My time is valuable. I don’t waste it.
One day last semester, the registrar’s office stole a huge portion of that time.
Months later and I’m still angered and wondering why.
Walking into the office that day was already a chore: the inevitable line up and rush of people, I thought I had mentally prepared for it all.
After printing the ticket with my case number on it and gazing up at the television screen, an eager employee rushed over to ask what I needed help with. A simple sheet of 8×11 paper I told her, with Algonquin College’s letterhead printed on it.
Nothing she was able to assist me with of course.
So, in the queue my ticket went, and the wait began.
When we pay institutions the fees that we do, wouldn’t you expect adequate service to go alongside that?
I don’t believe it’s asking too much to wait a maximum of 20 minutes in the administration office, truly the most important place to maintain organization and steady flow within the college.
Part of the fees we pay must allot for convenience, right?
Yet it was over an hour before my number appeared on screen.
I could feel the heat in my face as my cheeks flushed with irritation.
As I continued to wait, I did my best to work the out the so-called system they had in place.
As far as I can tell, you pick a number and wait.
My simple print job somehow ended up in a pool with everyone else’s qualms, and we all waited patiently to be snatched like fish.
The problems ranged from: dropping, enrolling and transferring programs as well as financial aid issues — all things that should take longer than my one task.
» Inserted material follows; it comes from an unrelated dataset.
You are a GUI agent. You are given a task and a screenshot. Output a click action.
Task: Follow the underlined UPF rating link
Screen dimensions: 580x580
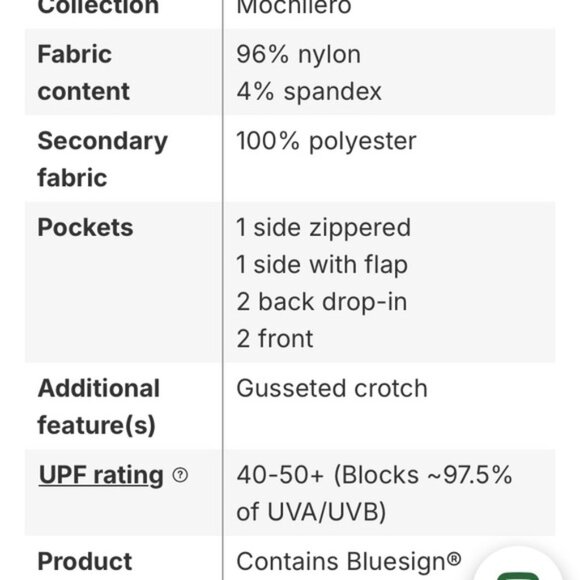[x=101, y=475]
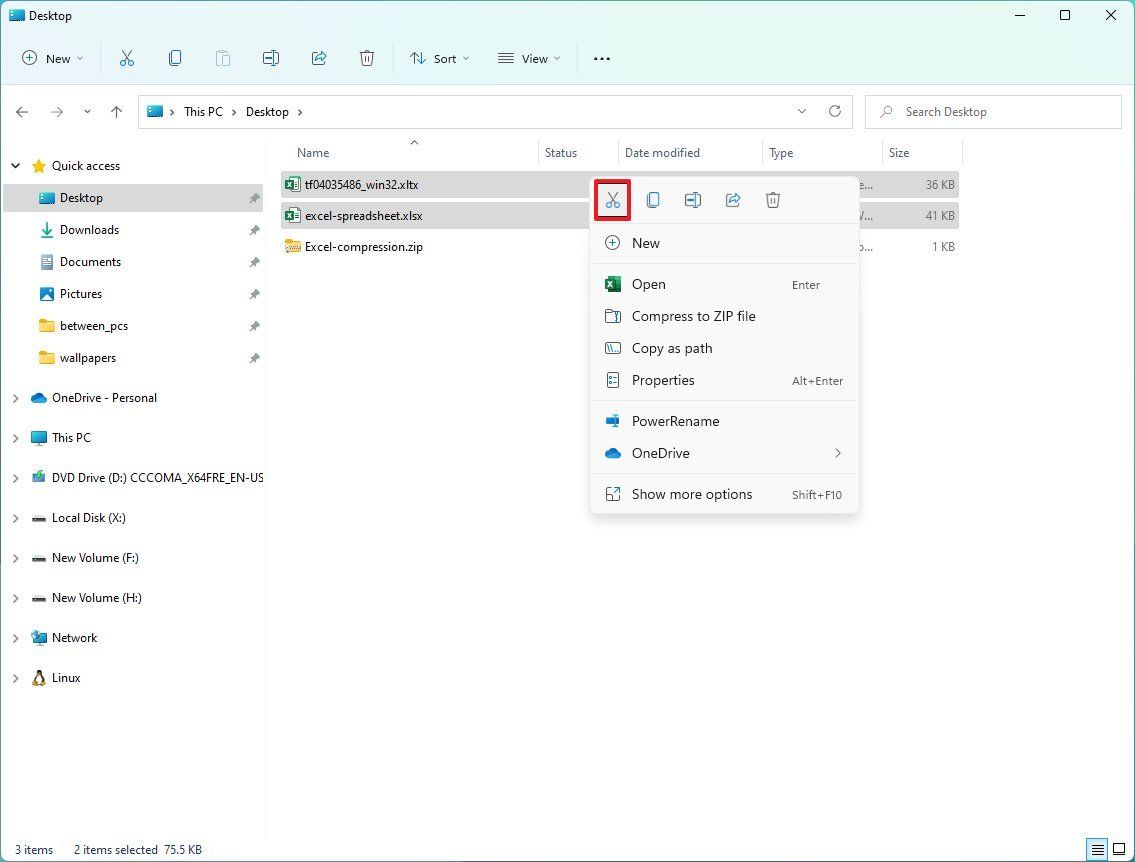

Yet there was no way of properly weeding out who needed what. Thus making everyone wait a prolonged and unknown amount of time.
Not such an efficient system.
At this point the rage I felt staring at the screen was red hot.
Yet I continued to wait, and wait.
Two hours and 47 minutes later, and it’s my turn.
In a matter of three minutes we exchange a few words, the clerk hits a few keys on the keyboard, two clicks of the mouse and the printer starts up.
Nearly three hours of my life gone, I’m still bitter and wondering why.
My time is valuable, and I don’t waste it.